Øystein, Friday, 25 July 2014 20:43 (nine years ago) link

Thanks, that's much the same position as I'm in. It's also more-or-less the same position I'd imagined the narrator to be in - so to either have him turn unreliable in the closing stretch, or to have misunderstood him or the society he's been describing, was horribly disorientating. Which isn't a trick I thought Knausgaard was going to play.

Ismael Klata, Friday, 25 July 2014 20:51 (nine years ago) link

Oh, I can't delete it after all. So much for mod superpowers. I'll just leave it up i think, it's not really a spoiler as such.

Ismael Klata, Friday, 25 July 2014 20:54 (nine years ago) link

I didn't know Ismael Klata was from Norway.

Like others, I have never encountered any behaviour like what he describes.

This reminds me of the way that people think everyone is into drugs but I have virtually never seen any. When I was at school most of the things that schoolchildren now are supposedly controversially into, like sex and drugs, were mainly nonexistent. One could hear of them in the media, but they did not happen in real life.

the pinefox, Friday, 25 July 2014 22:43 (nine years ago) link

two months pass...

A new essay on Peter Handke, "Handke and Singularity"--I'm curious whether this overlaps with the passages on Paul Celan in the last volume, though that at the current rate that won't be out in English before 2017: http://archipelagobooks.org/read-karl-ove-knausgaards-essay-on-international-ibsen-award-winner-peter-handke/

one way street, Monday, 29 September 2014 16:27 (nine years ago) link

"though at the current rate," I mean

one way street, Monday, 29 September 2014 16:27 (nine years ago) link

Thanks for linking that: first time I really feel like reading Handke...has anyone seen a staging of Kaspar?

xyzzzz__, Tuesday, 30 September 2014 09:26 (nine years ago) link

interesting - I spent my late teens obsessed with Handke (only to progressively admit to myself that most of the time his stuff would bore me senseless). I still see his influence in my tastes and what I'm drawn to. I would never have spotted the connection with Knausgard but now it makes perfect sense.

licorice oratorio (baaderonixx), Tuesday, 30 September 2014 09:28 (nine years ago) link

Yes, looking at a Sorrow Beyond Dreams and then turning to K's description of his father's death in vol.1..

xyzzzz__, Tuesday, 30 September 2014 09:43 (nine years ago) link

Had to google that title to realise that book had a very different title in French (approx. "the indifferent sorrow"). Funny you bring it up since I recently put it my pile of books to read: re-read in this case, 15 years after the first time. It made a strong impression on me as a melancholy early 20sth, can't imagine how it'll hit me now, in the midst of struggling with my mother's mental illness and depression .
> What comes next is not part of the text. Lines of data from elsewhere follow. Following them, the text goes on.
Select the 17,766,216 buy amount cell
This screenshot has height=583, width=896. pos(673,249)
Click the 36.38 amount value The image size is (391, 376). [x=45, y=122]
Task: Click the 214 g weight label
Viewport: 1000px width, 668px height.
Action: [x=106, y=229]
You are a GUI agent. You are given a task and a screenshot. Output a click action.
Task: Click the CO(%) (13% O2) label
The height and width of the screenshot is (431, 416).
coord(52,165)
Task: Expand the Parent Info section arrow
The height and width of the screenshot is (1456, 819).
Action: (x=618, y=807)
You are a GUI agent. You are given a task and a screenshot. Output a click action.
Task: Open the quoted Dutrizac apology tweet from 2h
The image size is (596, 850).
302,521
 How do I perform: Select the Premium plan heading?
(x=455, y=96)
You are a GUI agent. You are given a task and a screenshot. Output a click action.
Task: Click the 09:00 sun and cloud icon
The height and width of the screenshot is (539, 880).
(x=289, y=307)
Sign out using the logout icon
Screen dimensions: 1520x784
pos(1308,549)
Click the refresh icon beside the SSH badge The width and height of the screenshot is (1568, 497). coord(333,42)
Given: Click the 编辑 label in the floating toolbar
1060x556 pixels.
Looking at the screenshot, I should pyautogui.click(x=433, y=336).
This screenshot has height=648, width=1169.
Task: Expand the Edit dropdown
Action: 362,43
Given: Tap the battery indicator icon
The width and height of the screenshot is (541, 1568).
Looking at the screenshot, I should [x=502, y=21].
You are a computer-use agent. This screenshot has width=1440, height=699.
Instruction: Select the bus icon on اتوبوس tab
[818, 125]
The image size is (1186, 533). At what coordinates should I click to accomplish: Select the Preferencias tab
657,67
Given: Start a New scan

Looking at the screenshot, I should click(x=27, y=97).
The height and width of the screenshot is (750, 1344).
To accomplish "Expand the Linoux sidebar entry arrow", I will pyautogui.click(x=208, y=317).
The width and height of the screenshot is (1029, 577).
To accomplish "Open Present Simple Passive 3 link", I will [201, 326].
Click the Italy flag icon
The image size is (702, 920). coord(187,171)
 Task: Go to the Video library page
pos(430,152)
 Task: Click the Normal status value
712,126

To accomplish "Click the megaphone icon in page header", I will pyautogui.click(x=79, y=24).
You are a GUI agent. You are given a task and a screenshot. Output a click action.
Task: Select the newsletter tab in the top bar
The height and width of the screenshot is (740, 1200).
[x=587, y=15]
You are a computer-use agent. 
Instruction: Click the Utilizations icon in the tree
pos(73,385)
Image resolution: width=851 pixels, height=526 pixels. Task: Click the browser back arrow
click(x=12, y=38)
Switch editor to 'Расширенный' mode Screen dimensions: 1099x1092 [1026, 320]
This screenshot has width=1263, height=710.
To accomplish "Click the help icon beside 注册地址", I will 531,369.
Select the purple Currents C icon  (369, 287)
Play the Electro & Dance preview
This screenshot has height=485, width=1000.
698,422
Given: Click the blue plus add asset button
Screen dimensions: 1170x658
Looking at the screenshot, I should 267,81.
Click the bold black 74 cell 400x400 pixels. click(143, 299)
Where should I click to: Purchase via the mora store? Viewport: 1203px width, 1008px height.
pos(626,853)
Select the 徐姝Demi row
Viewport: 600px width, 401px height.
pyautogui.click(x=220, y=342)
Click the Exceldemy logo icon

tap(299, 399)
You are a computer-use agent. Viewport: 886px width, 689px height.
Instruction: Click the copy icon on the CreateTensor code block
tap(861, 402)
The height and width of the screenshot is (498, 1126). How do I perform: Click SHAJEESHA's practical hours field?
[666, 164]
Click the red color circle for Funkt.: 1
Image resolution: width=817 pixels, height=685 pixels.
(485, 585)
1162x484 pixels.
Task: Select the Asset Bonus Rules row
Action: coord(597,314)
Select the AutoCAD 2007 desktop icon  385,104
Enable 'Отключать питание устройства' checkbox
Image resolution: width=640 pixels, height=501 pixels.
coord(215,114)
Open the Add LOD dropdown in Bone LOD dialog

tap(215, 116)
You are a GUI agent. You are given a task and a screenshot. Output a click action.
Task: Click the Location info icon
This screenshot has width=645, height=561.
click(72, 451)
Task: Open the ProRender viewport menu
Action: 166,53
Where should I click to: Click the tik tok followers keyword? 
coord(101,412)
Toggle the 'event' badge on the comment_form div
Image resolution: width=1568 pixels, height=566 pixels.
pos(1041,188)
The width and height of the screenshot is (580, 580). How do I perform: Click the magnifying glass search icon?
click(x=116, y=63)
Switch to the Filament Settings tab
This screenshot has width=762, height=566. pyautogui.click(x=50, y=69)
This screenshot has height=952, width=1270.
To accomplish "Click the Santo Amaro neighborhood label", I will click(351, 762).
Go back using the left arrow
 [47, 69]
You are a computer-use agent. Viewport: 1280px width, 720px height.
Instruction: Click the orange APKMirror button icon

licorice oratorio (baaderonixx), Tuesday, 30 September 2014 10:05 (nine years ago) link

Sorry to hear it.

Went onto this Amazon review, accuses it of being "heartless", attacking it for the same reasons that Knausgaard praises it.

xyzzzz__, Tuesday, 30 September 2014 10:28 (nine years ago) link

Original German title is also different - Wunchloses Unglück is a play on "wunchloses glücklich," usually translated as "perfectly happy" - so happy you don't have a wish! So literal translation of title would have been "perfectly unhappy," you can see why it got modified in translation. Definitely one of his more accessible books, although some of his shorter novels about writers or his diary excerpts are also easy to deal with, but don't pack that same emotional punch.

The "5" Astronomer Royales (James Redd and the Blecchs), Tuesday, 30 September 2014 10:37 (nine years ago) link

Wonder if that Amazon review was written by John Gardner.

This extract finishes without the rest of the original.